Tuesday, August 9, 2011

The Evolution of Civil War Nursing


The evolution of the nursing profession in America was accelerated by the Civil War. Previously, nursing had been the responsibility of family members. The Army had no trained nurses. In military outposts, nursing duties were performed by soldiers’ wives, or by convalescent troops. By the time these men had developed useful nursing skills, they were usually deemed well enough to be sent back to active duty.

Convalescent soldiers were frequently joined in nursing tasks by volunteers, by troops called “malingerers”, or by men who had proven difficult in the field. Most had no formal training, but some adapted well to the task,. One of the best known of the male volunteer nurses was the poet Walt Whitman.

When the war began, the lack of trained nursing care became swiftly evident. The number of wounded soldiers multiplied, and epidemic diseases ravaged the troops.

Women began to appear in administrative and leadership roles. Mary-Ann Bickerdyke was a widow living in Galesburg, Illinois at the start of the war.
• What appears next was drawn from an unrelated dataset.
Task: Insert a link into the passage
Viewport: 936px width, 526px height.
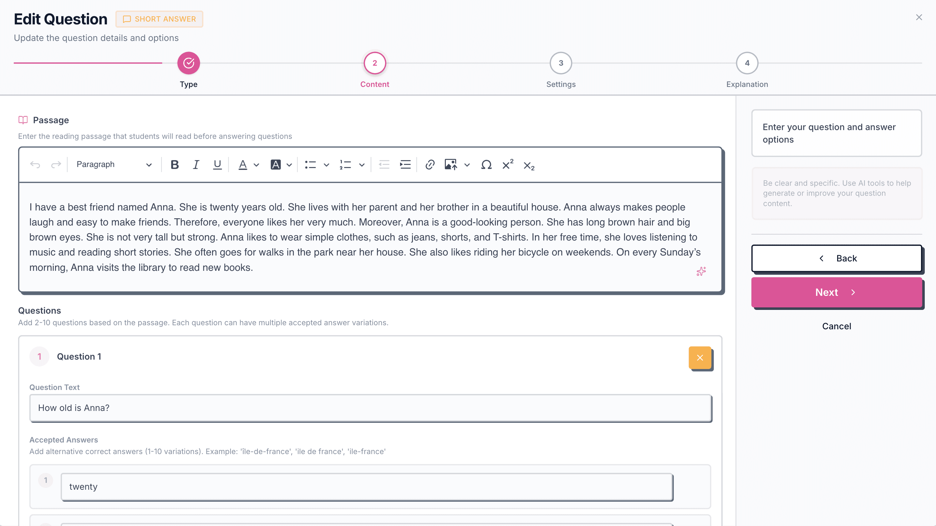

Known variously as “Mother Bickerdyke” or the “Cyclone in Calico”, she received some training in nursing and hospital management from a physician friend.

Moving to the front, she procured equipment and supplies through the Northwest Branch of the United States Sanitary Commission, organized a support staff of “contrabands” and established diet kitchens and laundries for soldiers.

Women were sometimes called to assist in male-dominated jobs, but they were employed more frequently in the traditional roles of cooking, cleaning, laundry and nursing.

Men weren’t accustomed to encountering women in the hospitals. The many Catholic nuns who served as nurses were a new and unfamiliar sight to many of the patients.

The Confederate Congress passed a bill in 1862 allowing for the enlistment of women into the Confederate army as army nurses. Southern women flocked to the battlefields and hospitals. They served as volunteer nurses, provided bandages, food and clothing, and frequently took the wounded into their own homes. As in the North, many society women traveled great distances to serve their troops. Some of them published memoirs and autobiographies and wrote letters to newspapers and congressmen, bringing public attention to the plight of the sick and wounded.